Second, "the priests have dominion by their own hand." The priests were supposed to rule according to God's law. They were to be servants of the Word. Instead, they ruled by their own authority, for their own benefit. The phrase "by their own hand" can also be translated "at their direction," meaning the priests were in league with the false prophets, giving their blessing to the lies. They were using their spiritual authority to build their own little kingdoms, accumulating power and control.

And third, the most damning indictment of all: "And My people love it so!" The people were not innocent victims here. They were willing accomplices. They preferred the lies. They enjoyed the corrupt system. Why? Because true prophets like Jeremiah demand repentance, and repentance is hard. It means changing your life. It means giving up your idols. It is far more comfortable to listen to a prophet who tells you that you are fine just the way you are, and that God's primary business is to make you happy and prosperous. The people traded the hard truth that leads to life for the soft lie that leads to destruction, and they considered it a bargain.
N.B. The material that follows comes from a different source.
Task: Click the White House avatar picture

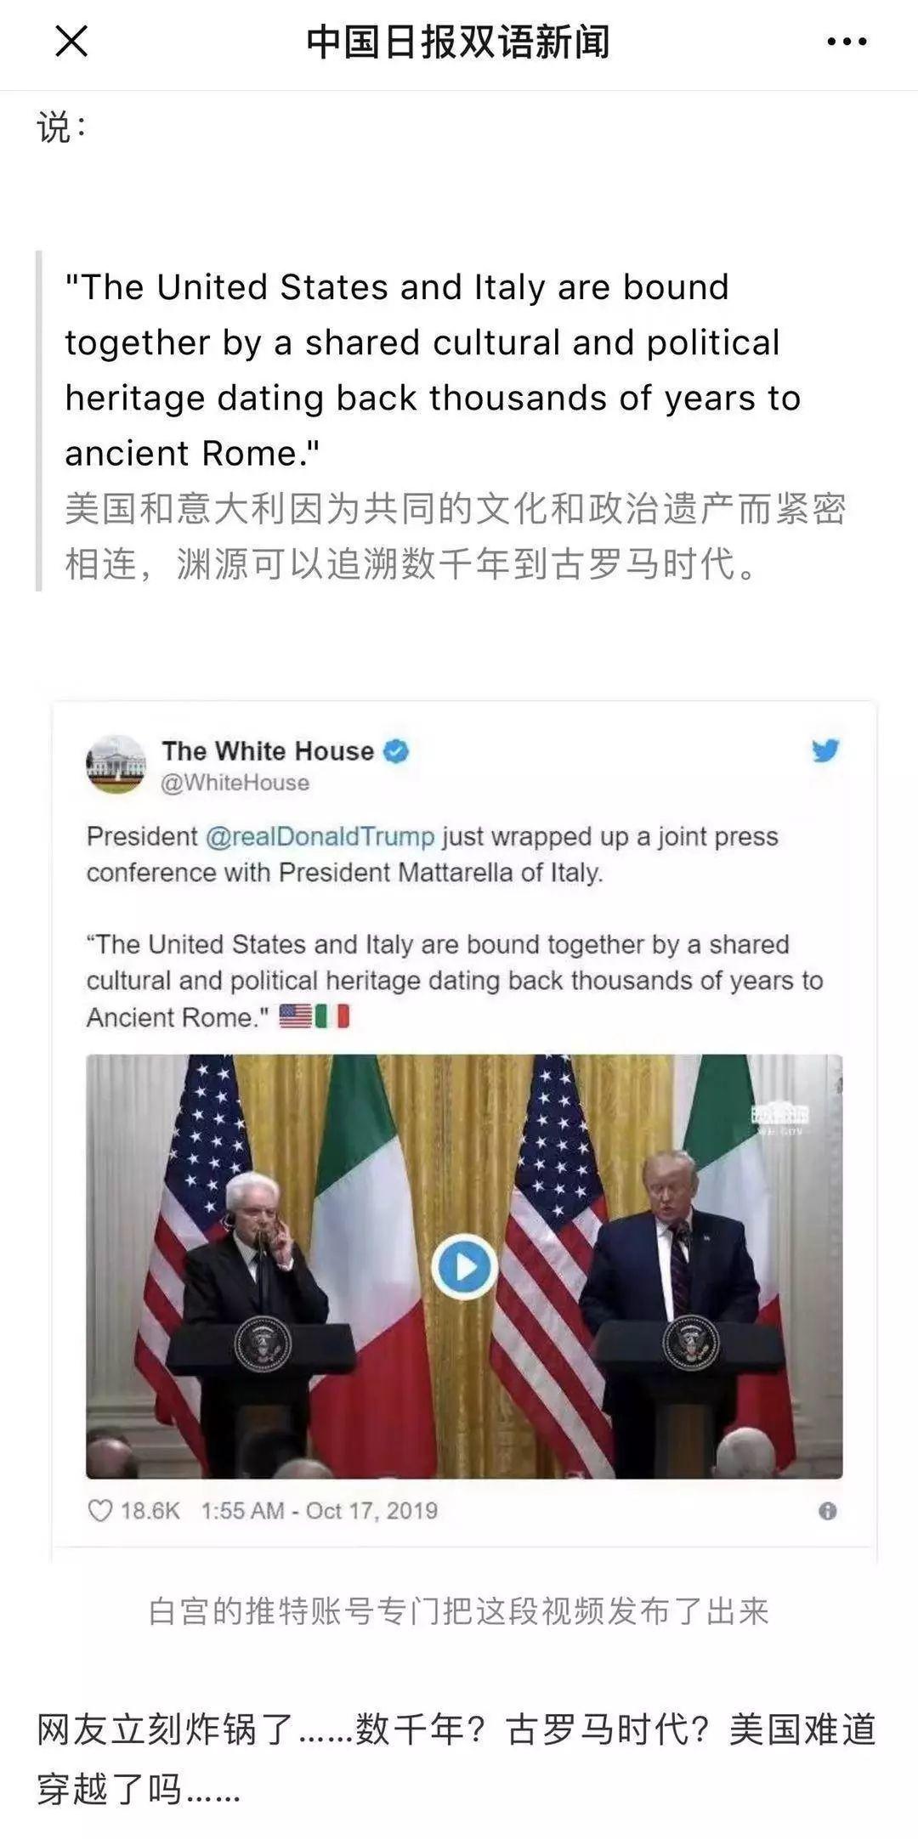Action: [x=116, y=764]
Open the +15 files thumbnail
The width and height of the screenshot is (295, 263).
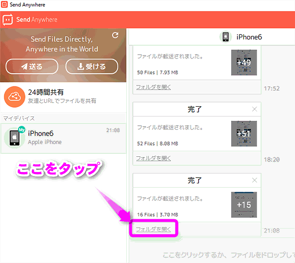point(244,204)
This is the state of our own nation. We have political leaders who lie with impunity. We have a media that functions as a prophetic class, telling us lies about what a man is, what a woman is, what marriage is, and what justice is. We have compromised church leaders who refuse to speak a clear word against the spirit of the age. And we have a populace that is addicted to comfort, entertainment, and lies. They love to have it so.

And so God ends with a final, chilling question: "But what will you do at the end of it?" All this prosperity, all this comfort, all this sleek self-satisfaction built on lies, it has an expiration date. The end is coming. The judgment of God is not a "maybe." It is an inevitability. When the Babylonian armies are at the gates, when the economy collapses, when the lies stop working, when the bill for all this rebellion comes due, what will you do then? Who will you turn to? The false prophets will have no answers. The corrupt priests will have no comfort. Your wealth will not save you. There will be nothing left but a fearful expectation of judgment.


Conclusion: The Only Escape

This passage is a mirror. And when we look into it, we see our own reflection. We see a society that has grown fat and sleek on deceit. We see a leadership class that excels in evil and neglects true justice. We see a church where false prophets and compromised priests are a dime a dozen. And we see a people who, by and large, love to have it so.

The question, "What will you do at the end of it?" still hangs in the air. For us, the "end of it" is not just a historical judgment like the Babylonian exile. It is the final judgment before the throne of God. What will you do on that day?

The only answer, the only escape, is found in the true Prophet, the true Priest, and the true King who did not come to tell us what we wanted to hear, but what we needed to hear. Jesus Christ came into a world full of lies and declared Himself to be the Truth. He came to a world full of corrupt priests and offered Himself as the perfect sacrifice, once for all. He came to a world of predatory rulers and established a kingdom of perfect justice.

He did not come to the fat and sleek, but to the poor in spirit. He did not come to defend the powerful, but to plead the cause of the spiritual orphan. He did not offer a comfortable lie, but a hard truth: "Unless you repent, you will all likewise perish" (Luke 13:3). But with that hard truth came a glorious promise: "Whoever believes in Him shall not perish but have eternal life" (John 3:16).

The only way to escape the judgment that is coming upon a nation like this is to abandon our love for the lies and flee to the one who is the Truth. It means repenting of our complicity in the corruption and trusting in the one who is utterly incorruptible. The end is coming. Let us be found in Him.